## GOAL A:
Answer these questions using the accounting policy text below.
(i) What was the allowance for doubtful accounts at January 31, 2018 and April 30, 2017?
(ii) What method of accounting does the Company use for its exploration and development activities?
(iii) What amount of impairment did the Company record for the nine months ended January 31, 2018?

====== DOCUMENT SEGMENT

Credit losses for receivables (uncollectible receivables), which
may be for all or part of a particular receivable, shall be
deducted from the allowance. The related receivable balance shall
be charged off in the period in which the receivables are deemed
uncollectible. Recoveries of receivables previously charged off
shall be recorded when received. The Company charges off its
account receivables against the allowance after all means of
collection have been exhausted and the potential for recovery is
considered remote.
The allowance for doubtful accounts at January 31, 2018 and April
30, 2017 was $0.
(d)
|
Interest
in Real Estate Rights:
|
At January 31, 2017, interest in real estate
rights contributed by Fortis related to real properties that Fortis
planned to sell within one year. Since these properties were
contributed by Fortis, a related party, the rights for the period
ending January 31, 2017 are stated on the Company’s balance
sheet at Fortis’ cost basis. As a result of the Exchange
Agreement, no amounts are reflected in interests in real estate
rights as of January 31, 2018.
(e)
|
Oil
and Gas Operations:
|
Oil and Gas Properties: The
Company uses the full-cost method of accounting for its exploration
and development activities. Under this method of accounting, the
costs of both successful and unsuccessful exploration and
development activities are capitalized as oil and gas property and
equipment. Proceeds from the sale or disposition of oil and gas
properties are accounted for as a reduction to capitalized costs
unless the gain or loss would significantly alter the relationship
between capitalized costs and proved reserves of oil and natural
gas attributable to a country, in which case a gain or loss would
be recognized in the consolidated statements of operations. All of
the Company’s oil and gas properties are located within the
continental United States, its sole cost
center.
Oil and gas properties may include costs that are excluded from
costs being depleted. Oil and gas costs excluded represent
investments in unproved properties and major development projects
in which the Company owns a direct interest. These unproved
property costs include non-producing leasehold, geological and
geophysical costs associated with leasehold or drilling interests
and in process exploration drilling costs. All costs excluded are
reviewed at least annually to determine if impairment has
occurred.
Long-lived assets are reviewed for impairment whenever events or
changes in circumstances indicate that the historical cost carrying
value of an asset may no longer be appropriate. For the nine months
ended January 31, 2018, the Company evaluated these properties
and recorded an impairment in the amount of
$972,488.
Proved Oil and Gas Reserves:
Proved oil and gas reserves are the estimated quantities of crude
oil, natural gas and natural gas liquids which geological and
engineering data demonstrate with reasonable certainty to be
recoverable in future years from known reservoirs under existing
economic and operating conditions. All of the Company’s oil
and gas properties with proven reserves were impaired to the
salvage value prior to the Company’s acquisition of its
interest in Bandolier. The price used to establish economic
viability is the average price during the 12-month period preceding
the end of the entity’s fiscal year and calculated as the
un-weighted arithmetic average of the first-day-of-the-month price
for each month within such 12-month
period.

============

## GOAL B:
Reproduce the rows below, from the line containing "Pick the answer meaning butterfly" through the end of the rows.

====== INFORMATION PROVIDED

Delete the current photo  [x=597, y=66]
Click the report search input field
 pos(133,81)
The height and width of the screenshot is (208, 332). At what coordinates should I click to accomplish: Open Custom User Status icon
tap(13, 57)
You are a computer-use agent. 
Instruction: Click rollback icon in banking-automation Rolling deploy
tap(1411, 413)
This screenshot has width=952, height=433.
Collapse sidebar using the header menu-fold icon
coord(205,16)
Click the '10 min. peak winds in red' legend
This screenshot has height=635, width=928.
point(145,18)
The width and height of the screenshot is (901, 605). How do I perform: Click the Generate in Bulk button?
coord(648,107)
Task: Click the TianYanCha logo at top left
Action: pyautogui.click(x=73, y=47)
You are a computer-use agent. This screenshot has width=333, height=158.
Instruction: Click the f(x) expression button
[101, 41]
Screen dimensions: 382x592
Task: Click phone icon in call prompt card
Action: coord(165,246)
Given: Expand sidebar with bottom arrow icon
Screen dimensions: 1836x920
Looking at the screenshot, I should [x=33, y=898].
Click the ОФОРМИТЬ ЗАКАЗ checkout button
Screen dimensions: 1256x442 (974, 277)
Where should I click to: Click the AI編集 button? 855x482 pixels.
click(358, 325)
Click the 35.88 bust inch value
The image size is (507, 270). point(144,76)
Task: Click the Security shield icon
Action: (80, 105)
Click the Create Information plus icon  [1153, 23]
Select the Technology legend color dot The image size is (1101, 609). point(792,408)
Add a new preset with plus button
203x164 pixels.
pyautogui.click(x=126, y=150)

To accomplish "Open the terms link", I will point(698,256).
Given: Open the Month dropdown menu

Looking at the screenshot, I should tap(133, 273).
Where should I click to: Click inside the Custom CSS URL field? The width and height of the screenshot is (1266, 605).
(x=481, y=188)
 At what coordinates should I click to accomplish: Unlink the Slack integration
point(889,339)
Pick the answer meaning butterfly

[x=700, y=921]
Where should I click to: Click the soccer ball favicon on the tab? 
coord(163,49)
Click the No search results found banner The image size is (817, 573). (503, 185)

============

## FINAL ANSWER A:
(i) $0
(ii) The full-cost method
(iii) $972,488

## FINAL ANSWER B:
Pick the answer meaning butterfly

[x=700, y=921]
Where should I click to: Click the soccer ball favicon on the tab? 
coord(163,49)
Click the No search results found banner The image size is (817, 573). (503, 185)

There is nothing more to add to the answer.